Когда я вернулся к проходной, на площади уже стояли десятка два крытых грузовиков с номерами разных областей и республик Союза. По телефону мне ответили, что конденсаторы можно забрать только после обеда. Предстояло ждать еще больше часа. Я решил не ехать в Новомосковск, а подождать на площади. Постепенно познакомился с коллегами – парнишкой из Тамбова, мужиками из Мурманска и Еревана. Они мне объяснили устройство конденсаторной промышленности СССР. Конденсаторные заводы были разбросаны по всей стране, но каждый завод выпускал только определённые типы конденсаторов, и список выпускаемой продукции заводов не пересекался, то есть конкретный вид конденсаторов выпускал только один завод в Союзе. В принципе весь выпуск конденсаторов был расписан среди предприятий-потребителей, но из-за неритмичности производства и прочих трудностей (тут я вспомнил производство в Таллине) на всех конденсаторов не хватало. То есть в конце года план все-таки выполнялся (а может, и не выполнялся – не уверен), но заводам-потребителям конденсаторы нужны были постоянно. Тогда в дело вступали толкачи, и конденсаторы доставались тем предприятиям, чьи толкачи были более пробивными. Я к таким явно не относился, потому что, как потом выяснилось, мне дали те конденсаторы, которых и так в Таллине было много, а которых не хватало, мне, наоборот, не дали. Но, выходя с завода, я был доволен, что вообще что-то получил, и поехал в Новомосковск отправлять телеграмму на завод. Накорябав на бланке телеграммы что-то типа "Позиции 1 и 2 получил, а позиции 3 нет", и адрес "Марс, Шмакову", я протянул бланк телеграфистке, ожидая, что меня пошлют с такой писулькой куда подальше.

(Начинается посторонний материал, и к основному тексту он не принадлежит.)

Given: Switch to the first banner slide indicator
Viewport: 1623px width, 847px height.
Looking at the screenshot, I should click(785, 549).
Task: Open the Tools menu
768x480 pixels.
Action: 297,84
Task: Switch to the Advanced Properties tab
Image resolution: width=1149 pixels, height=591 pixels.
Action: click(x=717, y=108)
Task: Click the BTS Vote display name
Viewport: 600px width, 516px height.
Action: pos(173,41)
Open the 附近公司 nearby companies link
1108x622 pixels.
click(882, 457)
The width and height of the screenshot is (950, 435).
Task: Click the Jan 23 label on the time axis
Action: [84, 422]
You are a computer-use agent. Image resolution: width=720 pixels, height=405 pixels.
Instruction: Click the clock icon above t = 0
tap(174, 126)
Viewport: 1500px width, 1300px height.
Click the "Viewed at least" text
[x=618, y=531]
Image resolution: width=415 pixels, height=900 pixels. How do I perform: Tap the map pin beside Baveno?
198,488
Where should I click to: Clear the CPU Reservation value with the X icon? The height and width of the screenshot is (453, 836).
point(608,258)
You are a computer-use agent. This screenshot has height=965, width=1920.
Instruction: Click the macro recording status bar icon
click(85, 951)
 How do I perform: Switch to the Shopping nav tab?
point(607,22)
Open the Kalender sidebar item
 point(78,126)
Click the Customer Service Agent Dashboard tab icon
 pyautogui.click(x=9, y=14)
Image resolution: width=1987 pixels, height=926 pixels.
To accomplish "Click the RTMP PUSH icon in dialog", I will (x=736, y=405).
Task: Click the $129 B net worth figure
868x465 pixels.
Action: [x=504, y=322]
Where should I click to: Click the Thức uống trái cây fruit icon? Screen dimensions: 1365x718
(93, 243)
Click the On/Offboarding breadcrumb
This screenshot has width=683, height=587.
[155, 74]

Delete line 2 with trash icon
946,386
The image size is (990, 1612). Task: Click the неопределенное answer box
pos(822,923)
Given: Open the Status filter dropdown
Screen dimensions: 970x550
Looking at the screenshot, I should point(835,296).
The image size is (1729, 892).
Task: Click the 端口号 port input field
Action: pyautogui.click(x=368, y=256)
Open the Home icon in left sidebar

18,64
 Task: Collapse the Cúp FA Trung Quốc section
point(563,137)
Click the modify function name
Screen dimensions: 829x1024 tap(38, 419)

Но телеграфистка равнодушно спросила командировочное удостоверение и протянула мне квитанцию.
Когда я принес коробки с конденсаторами в отдел снабжения, дядечка, отправлявший меня в командировку, воспринял результаты моей командировки спокойно, но тон его был "Другого я и не ожидал". Я подумал, что в институте нам всех тонкостей работы на производстве всё-таки не объясняют.